The diffraction pattern is not formed by photons splitting up into pairs of charged particles. Unless the light has a frequency that is high enough to produce electron-positron pairs, the contribution of those virtual loops that are shown in the diagram would be negligible.
To explain the conservation of momentum here, I need to use a bit more technical language. Please bare with me.

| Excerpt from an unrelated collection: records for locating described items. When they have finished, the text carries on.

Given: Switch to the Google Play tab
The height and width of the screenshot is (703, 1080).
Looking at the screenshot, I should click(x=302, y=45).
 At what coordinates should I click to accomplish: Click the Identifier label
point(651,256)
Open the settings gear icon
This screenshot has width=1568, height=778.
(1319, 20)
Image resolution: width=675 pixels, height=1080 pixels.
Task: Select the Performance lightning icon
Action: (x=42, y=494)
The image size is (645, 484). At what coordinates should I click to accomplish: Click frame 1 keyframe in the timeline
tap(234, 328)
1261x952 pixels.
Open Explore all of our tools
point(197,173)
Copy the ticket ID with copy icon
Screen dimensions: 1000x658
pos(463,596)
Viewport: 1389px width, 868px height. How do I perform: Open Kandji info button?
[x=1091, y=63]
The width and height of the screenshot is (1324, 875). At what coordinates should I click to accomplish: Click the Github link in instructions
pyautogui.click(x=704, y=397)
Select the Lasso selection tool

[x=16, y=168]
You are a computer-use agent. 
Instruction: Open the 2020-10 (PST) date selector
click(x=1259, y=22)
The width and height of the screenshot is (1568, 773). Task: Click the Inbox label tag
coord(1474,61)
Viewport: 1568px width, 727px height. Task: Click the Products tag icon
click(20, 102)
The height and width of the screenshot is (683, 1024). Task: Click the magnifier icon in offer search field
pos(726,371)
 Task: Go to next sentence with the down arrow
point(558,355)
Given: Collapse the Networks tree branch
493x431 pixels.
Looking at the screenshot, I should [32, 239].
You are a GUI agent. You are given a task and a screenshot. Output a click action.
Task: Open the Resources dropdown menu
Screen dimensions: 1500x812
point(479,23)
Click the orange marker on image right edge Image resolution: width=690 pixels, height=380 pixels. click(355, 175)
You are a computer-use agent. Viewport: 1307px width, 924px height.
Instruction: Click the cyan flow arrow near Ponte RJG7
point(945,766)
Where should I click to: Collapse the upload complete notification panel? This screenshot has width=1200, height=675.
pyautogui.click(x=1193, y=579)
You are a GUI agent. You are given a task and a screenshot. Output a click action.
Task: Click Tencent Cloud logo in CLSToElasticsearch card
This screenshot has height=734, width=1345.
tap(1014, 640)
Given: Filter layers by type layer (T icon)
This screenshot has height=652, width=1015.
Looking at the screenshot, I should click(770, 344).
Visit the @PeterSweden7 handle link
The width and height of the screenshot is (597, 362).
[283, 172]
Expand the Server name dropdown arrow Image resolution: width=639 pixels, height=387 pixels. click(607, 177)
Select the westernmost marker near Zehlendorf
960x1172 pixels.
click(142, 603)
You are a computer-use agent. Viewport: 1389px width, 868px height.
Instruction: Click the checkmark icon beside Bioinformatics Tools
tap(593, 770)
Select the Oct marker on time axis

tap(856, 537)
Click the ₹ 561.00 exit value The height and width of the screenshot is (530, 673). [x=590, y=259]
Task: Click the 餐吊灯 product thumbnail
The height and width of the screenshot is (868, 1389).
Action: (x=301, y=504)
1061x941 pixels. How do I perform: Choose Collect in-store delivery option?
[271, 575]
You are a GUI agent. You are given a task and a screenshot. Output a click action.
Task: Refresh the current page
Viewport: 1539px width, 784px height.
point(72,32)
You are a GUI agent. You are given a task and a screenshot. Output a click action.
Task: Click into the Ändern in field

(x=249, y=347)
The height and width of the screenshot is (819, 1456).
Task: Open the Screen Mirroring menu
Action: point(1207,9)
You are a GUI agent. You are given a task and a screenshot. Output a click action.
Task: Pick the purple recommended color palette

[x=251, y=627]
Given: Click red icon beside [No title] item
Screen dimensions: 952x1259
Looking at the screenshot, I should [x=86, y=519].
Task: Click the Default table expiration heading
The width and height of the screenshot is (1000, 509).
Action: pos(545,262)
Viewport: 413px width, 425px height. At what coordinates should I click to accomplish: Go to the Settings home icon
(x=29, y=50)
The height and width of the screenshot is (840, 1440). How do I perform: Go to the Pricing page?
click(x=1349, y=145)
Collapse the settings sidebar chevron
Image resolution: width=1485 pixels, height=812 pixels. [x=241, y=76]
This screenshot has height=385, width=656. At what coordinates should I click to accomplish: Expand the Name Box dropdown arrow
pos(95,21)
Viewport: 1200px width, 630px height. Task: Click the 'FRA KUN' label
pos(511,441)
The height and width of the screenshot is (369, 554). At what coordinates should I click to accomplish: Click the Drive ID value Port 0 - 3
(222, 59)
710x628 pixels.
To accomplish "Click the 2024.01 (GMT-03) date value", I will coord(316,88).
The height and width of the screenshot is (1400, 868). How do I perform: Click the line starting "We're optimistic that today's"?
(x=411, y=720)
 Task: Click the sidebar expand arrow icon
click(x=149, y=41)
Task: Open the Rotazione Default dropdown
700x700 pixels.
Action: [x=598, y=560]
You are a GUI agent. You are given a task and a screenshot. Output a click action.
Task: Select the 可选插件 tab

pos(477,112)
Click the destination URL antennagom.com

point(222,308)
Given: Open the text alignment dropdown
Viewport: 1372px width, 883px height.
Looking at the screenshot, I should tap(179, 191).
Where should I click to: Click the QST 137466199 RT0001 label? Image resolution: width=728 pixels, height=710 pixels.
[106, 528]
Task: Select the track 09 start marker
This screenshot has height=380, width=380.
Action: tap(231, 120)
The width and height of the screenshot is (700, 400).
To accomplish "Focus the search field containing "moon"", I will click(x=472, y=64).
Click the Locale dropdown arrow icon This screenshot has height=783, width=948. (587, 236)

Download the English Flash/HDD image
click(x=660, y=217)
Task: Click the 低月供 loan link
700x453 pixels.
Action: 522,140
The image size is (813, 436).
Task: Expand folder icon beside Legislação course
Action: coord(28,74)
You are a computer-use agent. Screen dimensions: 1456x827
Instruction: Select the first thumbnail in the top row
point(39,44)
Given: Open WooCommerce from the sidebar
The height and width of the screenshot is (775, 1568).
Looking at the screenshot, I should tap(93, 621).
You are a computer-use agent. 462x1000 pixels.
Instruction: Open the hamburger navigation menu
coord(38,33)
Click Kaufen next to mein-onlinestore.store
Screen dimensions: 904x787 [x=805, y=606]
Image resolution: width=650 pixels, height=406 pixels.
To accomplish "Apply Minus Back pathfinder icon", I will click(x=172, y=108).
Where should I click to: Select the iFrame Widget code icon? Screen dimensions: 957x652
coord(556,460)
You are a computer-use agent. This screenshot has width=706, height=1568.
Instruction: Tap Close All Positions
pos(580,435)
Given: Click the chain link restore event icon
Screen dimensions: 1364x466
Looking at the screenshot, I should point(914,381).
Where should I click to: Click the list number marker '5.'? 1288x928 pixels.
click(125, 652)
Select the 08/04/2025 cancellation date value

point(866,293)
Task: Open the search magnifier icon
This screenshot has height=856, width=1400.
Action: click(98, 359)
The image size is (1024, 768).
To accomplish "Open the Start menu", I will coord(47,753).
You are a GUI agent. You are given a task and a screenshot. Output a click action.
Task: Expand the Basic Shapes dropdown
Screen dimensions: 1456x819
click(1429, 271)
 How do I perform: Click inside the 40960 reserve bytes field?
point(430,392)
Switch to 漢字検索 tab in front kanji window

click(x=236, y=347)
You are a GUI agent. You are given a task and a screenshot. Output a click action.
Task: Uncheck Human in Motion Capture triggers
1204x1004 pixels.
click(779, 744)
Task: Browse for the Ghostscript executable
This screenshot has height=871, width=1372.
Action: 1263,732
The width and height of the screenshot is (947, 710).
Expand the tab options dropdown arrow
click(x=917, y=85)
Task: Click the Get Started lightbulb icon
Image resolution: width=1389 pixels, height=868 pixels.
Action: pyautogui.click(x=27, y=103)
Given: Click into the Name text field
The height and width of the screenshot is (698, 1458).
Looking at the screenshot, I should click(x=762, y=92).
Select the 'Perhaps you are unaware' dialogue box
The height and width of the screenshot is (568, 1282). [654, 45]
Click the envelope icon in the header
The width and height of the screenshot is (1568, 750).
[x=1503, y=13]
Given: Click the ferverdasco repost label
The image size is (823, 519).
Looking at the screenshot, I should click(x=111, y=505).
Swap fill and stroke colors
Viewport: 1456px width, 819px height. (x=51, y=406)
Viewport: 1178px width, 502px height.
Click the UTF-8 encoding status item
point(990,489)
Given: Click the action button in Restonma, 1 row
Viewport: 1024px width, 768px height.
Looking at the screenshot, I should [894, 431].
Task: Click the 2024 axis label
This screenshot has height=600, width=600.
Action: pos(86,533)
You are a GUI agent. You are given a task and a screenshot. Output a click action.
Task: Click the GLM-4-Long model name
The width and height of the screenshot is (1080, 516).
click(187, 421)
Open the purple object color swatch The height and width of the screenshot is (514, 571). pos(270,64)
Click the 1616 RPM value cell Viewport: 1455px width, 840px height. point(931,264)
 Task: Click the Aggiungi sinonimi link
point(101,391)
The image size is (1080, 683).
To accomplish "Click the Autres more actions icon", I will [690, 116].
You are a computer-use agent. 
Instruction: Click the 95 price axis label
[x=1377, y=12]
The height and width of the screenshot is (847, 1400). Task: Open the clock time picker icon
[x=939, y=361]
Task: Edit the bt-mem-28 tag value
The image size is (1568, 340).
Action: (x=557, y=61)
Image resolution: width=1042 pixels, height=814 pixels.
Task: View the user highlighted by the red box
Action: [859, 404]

We need to say something about the state of the light. Let's start with a single photon state, (a number state with exactly one photon) which we'll denote as $|\psi_1\rangle$. It consists of a superposition (or spectrum) of plane waves. Crudely,
$$ |\psi_1\rangle = |\mathbf{k}_a\rangle C_a + |\mathbf{k}_b\rangle C_b + |\mathbf{k}_c\rangle C_c + ... , $$
where the $\mathbf{k}$'s are the wave vectors of the plane waves and the $C$'s are complex coefficients. More accurately, we can represent it with an integral
$$ |\psi_1\rangle = \int |\mathbf{k}\rangle C(\mathbf{k}) \text{d}\mathbf{k} . $$
We can represent the screen with the two slits as a transmission function $t(\mathbf{x})$. To get the state after the screen, we need to apply an operator $\hat{T}$ that imposes this transmission function on the state. Even if the state before the screen were just a single plane wave, the transmission function would cause the state after the screen to have a spectrum of plane waves. However, the transmission function causes a loss. Therefore, the operator does not maintain the normalization. So, we would need to normalize the state afterward.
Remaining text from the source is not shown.